Exercise
The required result is an exact copy of the lines from the one containing "Instruction: Toggle the 米国株式 legend label" to the last line of the records, both ends included, without pictures.

━━━━━━

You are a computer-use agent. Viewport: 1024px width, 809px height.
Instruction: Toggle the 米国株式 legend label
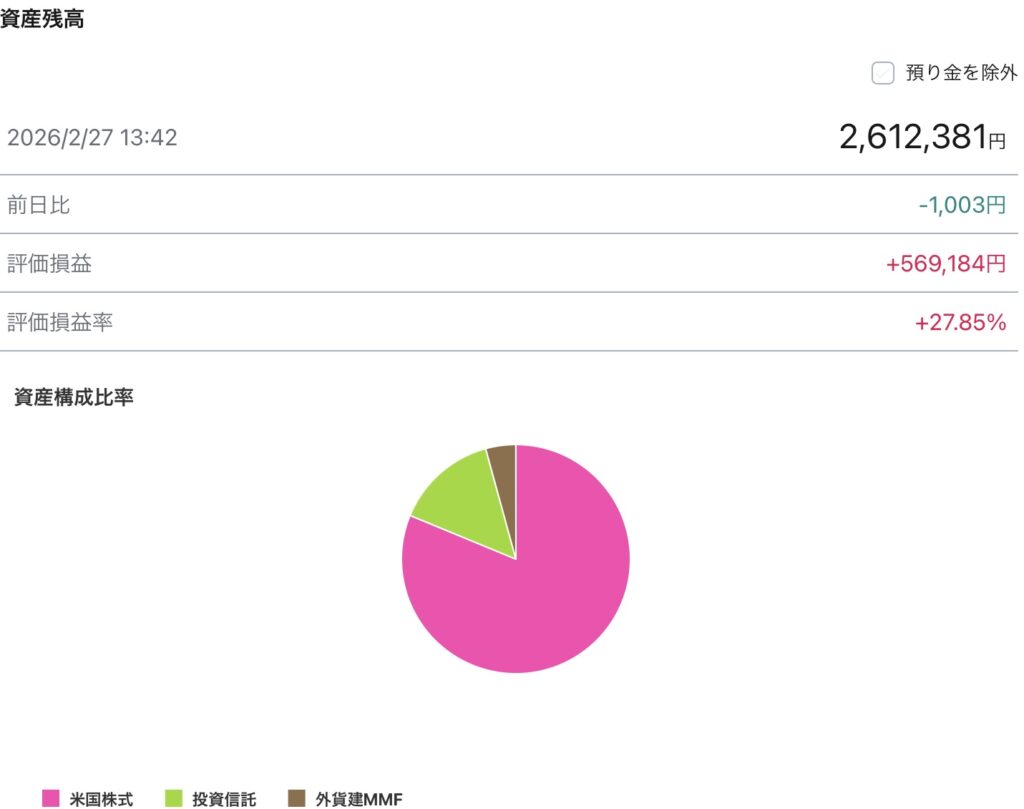pyautogui.click(x=101, y=799)
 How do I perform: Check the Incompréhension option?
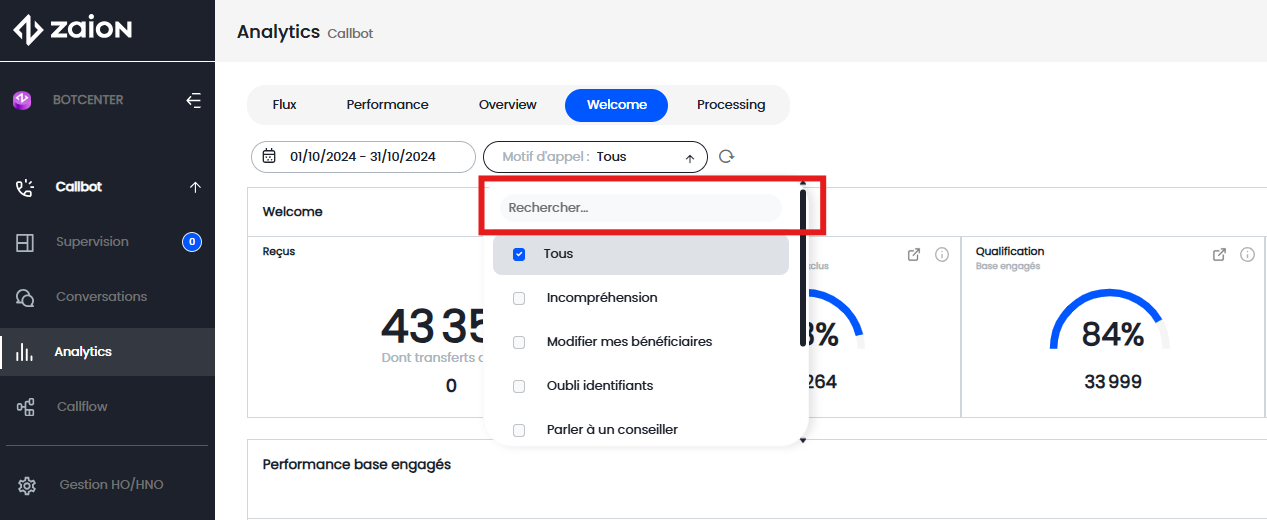tap(519, 298)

━━━━━━

Task answer
Instruction: Toggle the 米国株式 legend label
pyautogui.click(x=101, y=799)
 How do I perform: Check the Incompréhension option?
tap(519, 298)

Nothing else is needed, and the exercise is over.